Trotz dieser Widrigkeiten beförderte Günther eine heute noch gültige Methodik der Gartendenkmalpflege, legte konsequent detaillierte Bestands- und Überlagerungspläne vor, dokumentierte die Entscheidungsfindung von Wiederherstellungen wie auch den ausgeführten Zustand. Es ist erstaunlich, wie unter diesen Umständen sorgfältige Restaurierungen im Sinne korrigierender Maßnahmen ehemals schöpferischer Umgestaltungen durchgeführt werden konnten. Nur drei Bespiele aus Sanssouci - hier wären vertiefende Aufarbeitungen und Forschungen jener Denkmalpraxis lehrreich. Eines seiner frühesten Restaurierungsprojekte ist die seit 1966 erfolgte Rückführung des Parterres der Neptungrotte im Östlichen Lustgarten auf den friderizianischen Zustand mit innenliegenden Rasenstücken und Marmorkiesfläche.

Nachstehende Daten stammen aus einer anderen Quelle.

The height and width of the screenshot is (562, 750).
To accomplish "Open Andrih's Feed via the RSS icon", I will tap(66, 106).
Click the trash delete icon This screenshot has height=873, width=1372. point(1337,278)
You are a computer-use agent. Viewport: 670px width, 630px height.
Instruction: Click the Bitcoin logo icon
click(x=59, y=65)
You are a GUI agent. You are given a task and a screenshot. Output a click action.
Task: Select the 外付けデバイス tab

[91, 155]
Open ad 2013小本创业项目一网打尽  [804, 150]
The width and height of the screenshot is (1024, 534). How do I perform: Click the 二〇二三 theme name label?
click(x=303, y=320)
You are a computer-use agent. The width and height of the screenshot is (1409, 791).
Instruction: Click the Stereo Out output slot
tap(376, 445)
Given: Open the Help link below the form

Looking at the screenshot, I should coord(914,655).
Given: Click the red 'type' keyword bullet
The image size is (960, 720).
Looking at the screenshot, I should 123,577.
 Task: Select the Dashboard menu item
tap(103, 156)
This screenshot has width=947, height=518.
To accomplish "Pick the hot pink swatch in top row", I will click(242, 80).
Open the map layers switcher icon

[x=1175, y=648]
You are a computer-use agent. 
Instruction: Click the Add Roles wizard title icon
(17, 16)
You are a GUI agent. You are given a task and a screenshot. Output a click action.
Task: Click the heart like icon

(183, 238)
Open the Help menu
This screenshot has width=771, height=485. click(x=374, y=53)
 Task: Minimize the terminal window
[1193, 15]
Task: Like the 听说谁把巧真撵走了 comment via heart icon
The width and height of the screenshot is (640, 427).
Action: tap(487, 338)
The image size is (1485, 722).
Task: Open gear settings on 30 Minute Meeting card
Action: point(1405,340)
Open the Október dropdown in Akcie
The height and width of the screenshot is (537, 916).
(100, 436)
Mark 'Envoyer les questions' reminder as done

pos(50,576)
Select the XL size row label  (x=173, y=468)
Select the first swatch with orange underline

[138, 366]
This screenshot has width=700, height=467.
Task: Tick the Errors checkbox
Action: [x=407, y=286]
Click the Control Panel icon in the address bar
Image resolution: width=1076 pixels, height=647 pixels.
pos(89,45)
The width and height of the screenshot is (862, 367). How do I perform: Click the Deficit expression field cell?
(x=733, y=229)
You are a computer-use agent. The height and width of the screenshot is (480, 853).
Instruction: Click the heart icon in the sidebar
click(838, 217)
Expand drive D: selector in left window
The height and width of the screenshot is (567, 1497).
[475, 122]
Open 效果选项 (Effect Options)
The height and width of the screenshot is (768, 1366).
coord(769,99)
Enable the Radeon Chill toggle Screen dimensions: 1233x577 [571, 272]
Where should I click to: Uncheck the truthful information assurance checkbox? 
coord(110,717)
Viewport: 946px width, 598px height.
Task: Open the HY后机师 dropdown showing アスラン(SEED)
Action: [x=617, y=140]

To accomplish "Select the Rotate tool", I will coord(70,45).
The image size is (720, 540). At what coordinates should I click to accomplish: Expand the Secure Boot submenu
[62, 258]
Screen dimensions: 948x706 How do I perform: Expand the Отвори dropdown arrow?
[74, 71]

Nahezu kontinuierlich wurde auch im Parkbereich Charlottenhof gearbeitet. Schon 1965-1968 wurden 24 Gehölzgruppen nach Arten bestimmt, exakt vermessen und in einem Überlagerungsplan mit dem Zustand von 1839 verglichen.

Nach erneuten Gehölzaufnahmen im Jahr 1984 erfolgte zwei Jahre später eine weitere Überlagerung: "Es waren dann in einem einzigen Plan der gegenwärtige Zustand sowie der Lenné-Zustand abzulesen und deutlich zu erkennen, welche Pflanzungen (und deren Ausmaße) sich [. . . ] decken, darüber hinausgewuchert sind oder fehlen", so Günther. 1983 bis 1985 fanden - nach Vorplanungen 1976-1977 - umfangreiche Sanierungen, Entschlammungen und Uferinstandsetzungen des rund zwei Kilometer langen Parkgrabens vom Friedensteich über die Stichgräben an der Schinkelbrücke bis zum Maschinenteich statt.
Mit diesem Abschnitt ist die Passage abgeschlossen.